I'm sorry, but in my experience teamwork feats are a waste of ink. They've never seen the light of play because the cost doesn't justify the benefits.
Has your experience been sufficiently different that you could imagine players abandoning personal advancement feats so that they could pick up Stealth Synergy and any other hypothetical similar feats for other skills that could benefit (climb, acrobatics, survival, swim come to mind).
| Jack of Dust |
I just looked up Stealth Synergy. Honestly, I'm dumbfounded. Your answer to 'groups avoid tropes because the skill system doesn't encourage avenues of play that are..less direct.' is a lame teamwork feat?
I'm sorry, but in my experience teamwork feats are a waste of ink. They've never seen the light of play because the cost doesn't justify the benefits.
Has your experience been sufficiently different that you could imagine players abandoning personal advancement feats so that they could pick up Stealth Synergy and any other hypothetical similar feats for other skills that could benefit (climb, acrobatics, survival, swim come to mind).
Stealth synergy is actually pretty good all things considering. In a four person party where everyone has stealth synergy you're essentially getting to roll your stealth four times and take the highest result. That's quite powerful for a feat. You might be falling into the unfortunately common misconception that teamwork feats are not worth bothering with just because they are teamwork feats. There are actually quite a few gems there if you take a good look.
If in the unlikely scenario that absolutely no one can afford to spare one feat, have someone in the party with the Tactician ability take it and grant it to their allies.
As for the other skills, climb, acrobatics and swim are incredibly easy to bypass with magic while survival usually only requires one person to have. Tracking and food providing (assuming you even have to keep track of food) can often be taken care of with just one person. Use Aid Another if you have to, you don't even need to be trained so you might as well.
| Zilvar2k11 |
Stealth synergy is actually pretty good all things considering. In a four person party where everyone has stealth synergy you're essentially getting to roll your stealth four times and take the highest result. That's quite powerful for a feat. You might be falling into the unfortunately common misconception that teamwork feats are not worth bothering with just because they are teamwork feats. There are actually quite a few gems there if you take a good look.

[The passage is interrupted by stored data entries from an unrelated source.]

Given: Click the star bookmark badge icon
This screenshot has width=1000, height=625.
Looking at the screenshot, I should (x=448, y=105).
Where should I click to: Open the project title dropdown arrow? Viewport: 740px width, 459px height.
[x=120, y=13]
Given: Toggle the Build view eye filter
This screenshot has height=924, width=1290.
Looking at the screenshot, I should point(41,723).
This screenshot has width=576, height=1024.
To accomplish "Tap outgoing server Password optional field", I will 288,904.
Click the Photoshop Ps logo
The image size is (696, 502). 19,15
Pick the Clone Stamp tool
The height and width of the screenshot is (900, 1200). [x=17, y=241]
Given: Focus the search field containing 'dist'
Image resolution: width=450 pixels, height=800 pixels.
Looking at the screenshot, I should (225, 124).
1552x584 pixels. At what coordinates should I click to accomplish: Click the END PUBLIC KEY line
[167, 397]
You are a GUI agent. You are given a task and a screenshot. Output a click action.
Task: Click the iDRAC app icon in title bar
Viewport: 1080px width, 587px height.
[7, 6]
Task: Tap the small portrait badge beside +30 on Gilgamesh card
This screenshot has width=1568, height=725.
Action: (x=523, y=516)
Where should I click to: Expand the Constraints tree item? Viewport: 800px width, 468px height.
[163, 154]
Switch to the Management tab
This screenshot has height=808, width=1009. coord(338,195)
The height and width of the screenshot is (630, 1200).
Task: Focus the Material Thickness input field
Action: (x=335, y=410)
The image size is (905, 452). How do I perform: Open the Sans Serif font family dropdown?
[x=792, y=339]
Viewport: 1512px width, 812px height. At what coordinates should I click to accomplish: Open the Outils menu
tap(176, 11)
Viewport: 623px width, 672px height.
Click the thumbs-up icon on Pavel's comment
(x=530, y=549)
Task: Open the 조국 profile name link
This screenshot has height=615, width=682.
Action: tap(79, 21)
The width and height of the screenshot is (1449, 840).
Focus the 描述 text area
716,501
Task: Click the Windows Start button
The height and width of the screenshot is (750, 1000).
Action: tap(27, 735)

From the first post, having 4 people roll and take the highest result is one of the things I'd actually like to avoid.
I'd also scoff at your notion of 'quite powerful', but that would be the power gamer in me holding it up against feats that are actually consistent game changers (some metamagic, power attack, etc). Extremely situational feats are always going to weigh poorly against that.
If in the unlikely scenario that absolutely no one can afford to spare one feat, have someone in the party with the Tactician ability take it and grant it to their allies.
How many classes grant that ability at a level that's low enough for skills to be an important focus of the game (given your point below)?
As for the other skills, climb, acrobatics and swim are incredibly easy to bypass with magic while survival usually only requires one person to have. Tracking and food providing (assuming you even have to keep track of food) can often be taken care of with just one person. Use Aid Another if you have to, you don't even need to be trained so you might as well.
With the general disdain expressed for skills on these boards, I do admit to being a little bit dismayed at how quickly a harebrained proposal to extend the useful timeline and application of skills (and limit me-too-metagaming) is dismissed as useless-because-of-magic.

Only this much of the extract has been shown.